Steavens v. Federal Life Insurance

Plaintiff sued on a policy of insurance. Defendant had judgment on directed verdict, from which plaintiff has appealed. The policy provides indemnity for certain injuries sustained while using a binder, farm wagon, etc., "by being accidentally thrown therefrom."

The question is whether plaintiff, who was riding corn binder, was injured by being "accidentally thrown therefrom." The binder was a McCormick-Deering, vertical type, short-corn binder, horse-drawn. On the left side is the driver's seat nearly even with the top of the main wheel, which is 36 inches high, and its face is 10 inches wide. To the right of the seat is the main wheel, and then the hand levers and the packers, binding attachment, gatherers, elevators, etc., which go to make up the machine. The machine proper is considerably higher than the main wheel. While plaintiff was riding, the wheel struck a stone. He was thrown from the seat, and, for a brief instant, free of the binder, across the wheel, into the machine proper, a distance of "14 or 15 inches or two feet." The *Page 97 horses stopped. Plaintiff got to the ground and succeeded in getting his broken arm from the packers.

The policy was one issued through a well-known newspaper, for a small premium, and, necessarily, giving limited protection. We recognize that the parties may contract for what injuries the insurer shall and shall not be liable. The conclusion of the trial judge was:

"That 'therefrom' means 'away from,' 'free from;' and in this case the plaintiff was not thrown away from the binder and was not thrown free from the binder.
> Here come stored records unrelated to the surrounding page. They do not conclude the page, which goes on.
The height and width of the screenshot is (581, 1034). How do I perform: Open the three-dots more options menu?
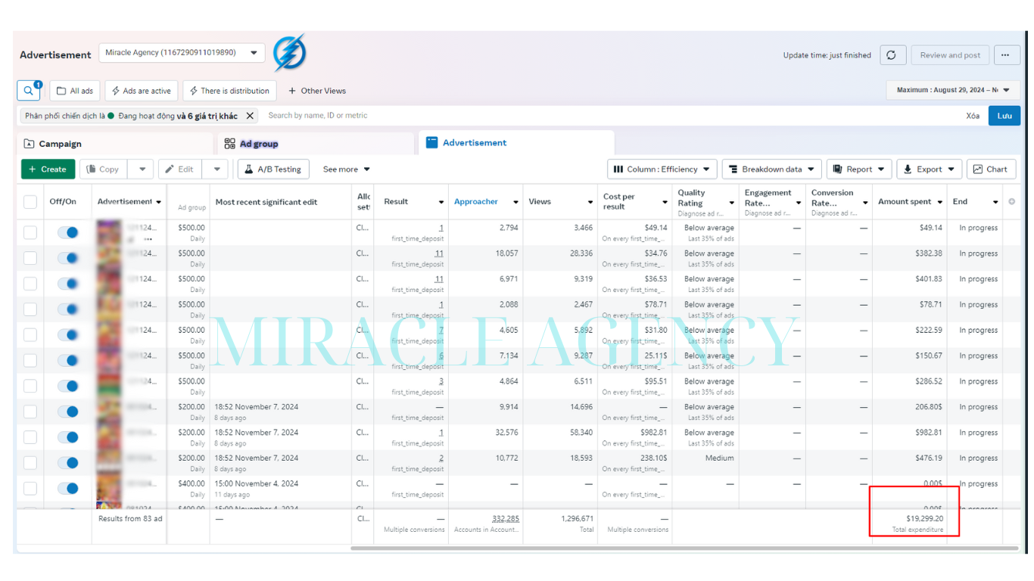[1005, 55]
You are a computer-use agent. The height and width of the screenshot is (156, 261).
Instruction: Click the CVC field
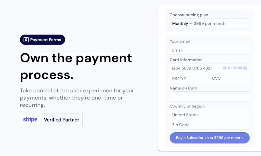coord(230,78)
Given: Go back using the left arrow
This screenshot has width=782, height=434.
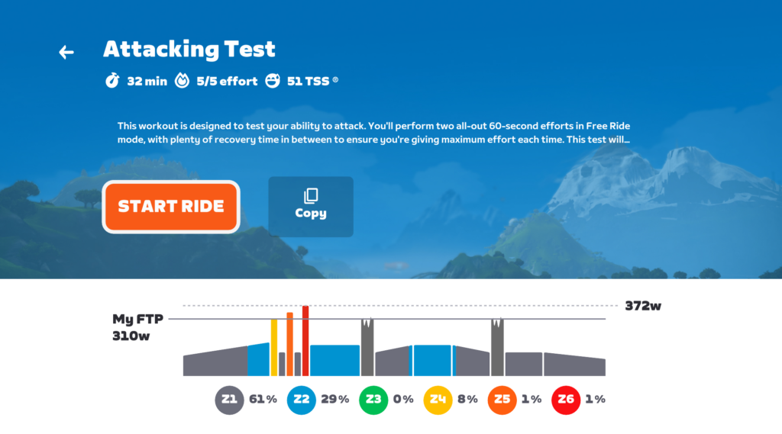Looking at the screenshot, I should (x=66, y=52).
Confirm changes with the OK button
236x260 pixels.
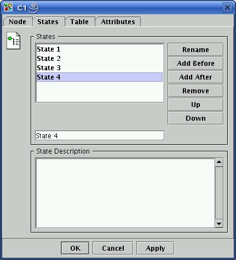(x=75, y=248)
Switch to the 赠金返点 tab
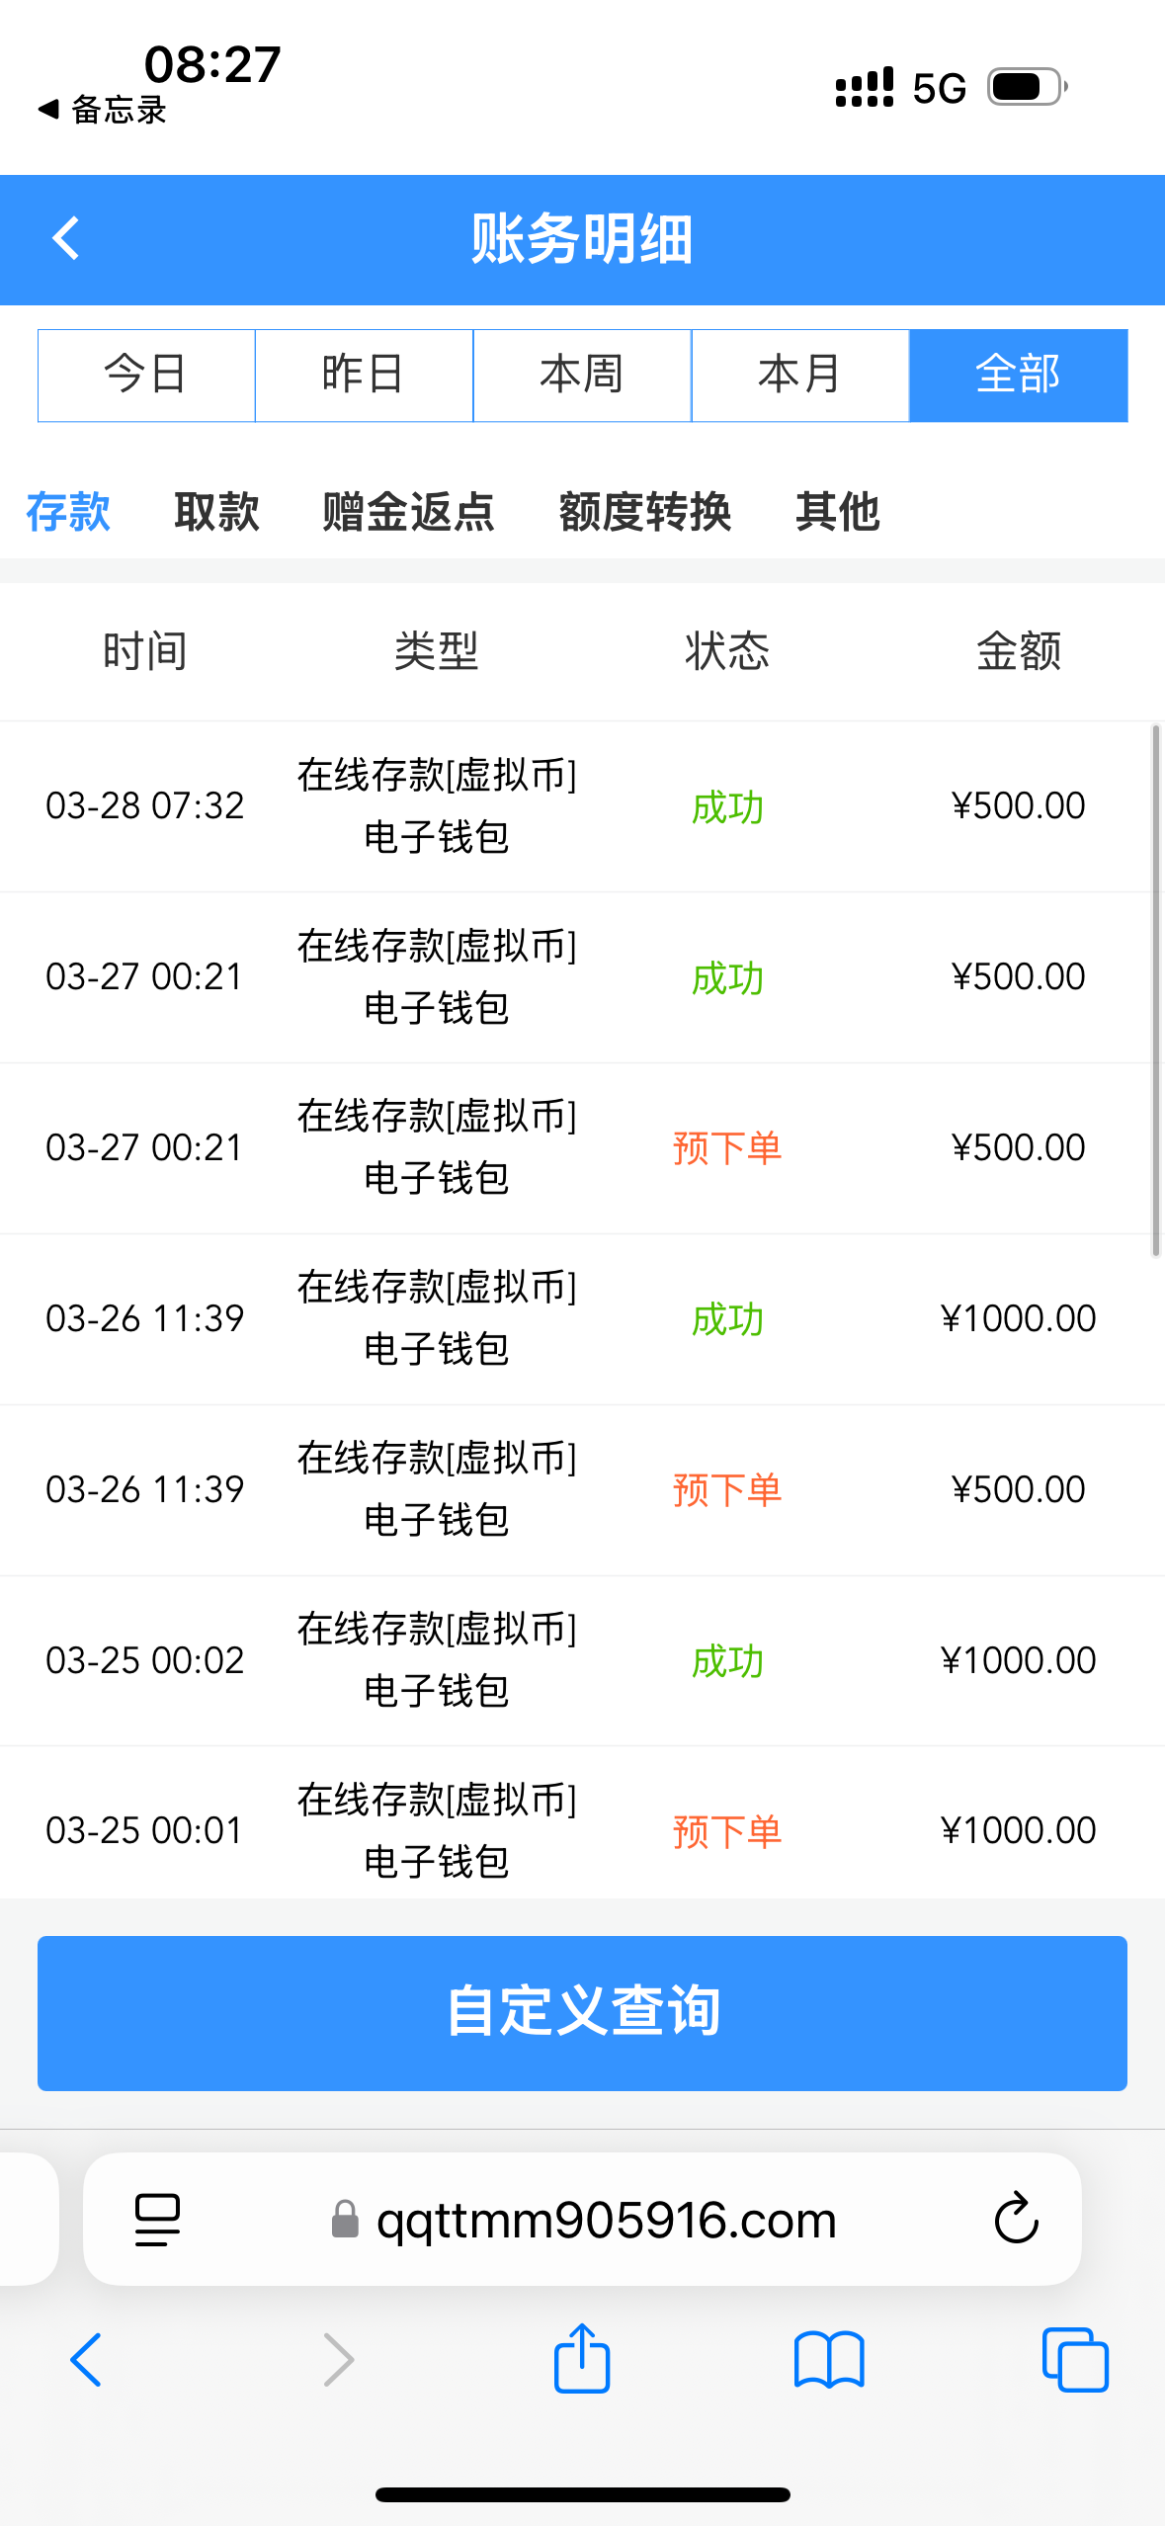The height and width of the screenshot is (2526, 1165). 408,512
He says himself, that no portion of his body touched the ground until he purposely put his feet on the ground after the accident happened. He was thrown into the machinery of the binder and was injured * * * and my best judgment is that he cannot recover, because he was not thrown from the binder."

Each of these cases must be decided on its own facts. We may fancy cases beyond this and into absurdity, but if one were thrown from a wagon seat into the wagon box, or from an automobile seat into its top, could it be said he had been thrown from the wagon, or the automobile? Are not these fancied cases like the one at bar?

We agree with the trial judge that the injuries here are not within the policy contract.

Judgment should be affirmed.

BUTZEL, C.J., and SHARPE, J., concurred with CLARK, J.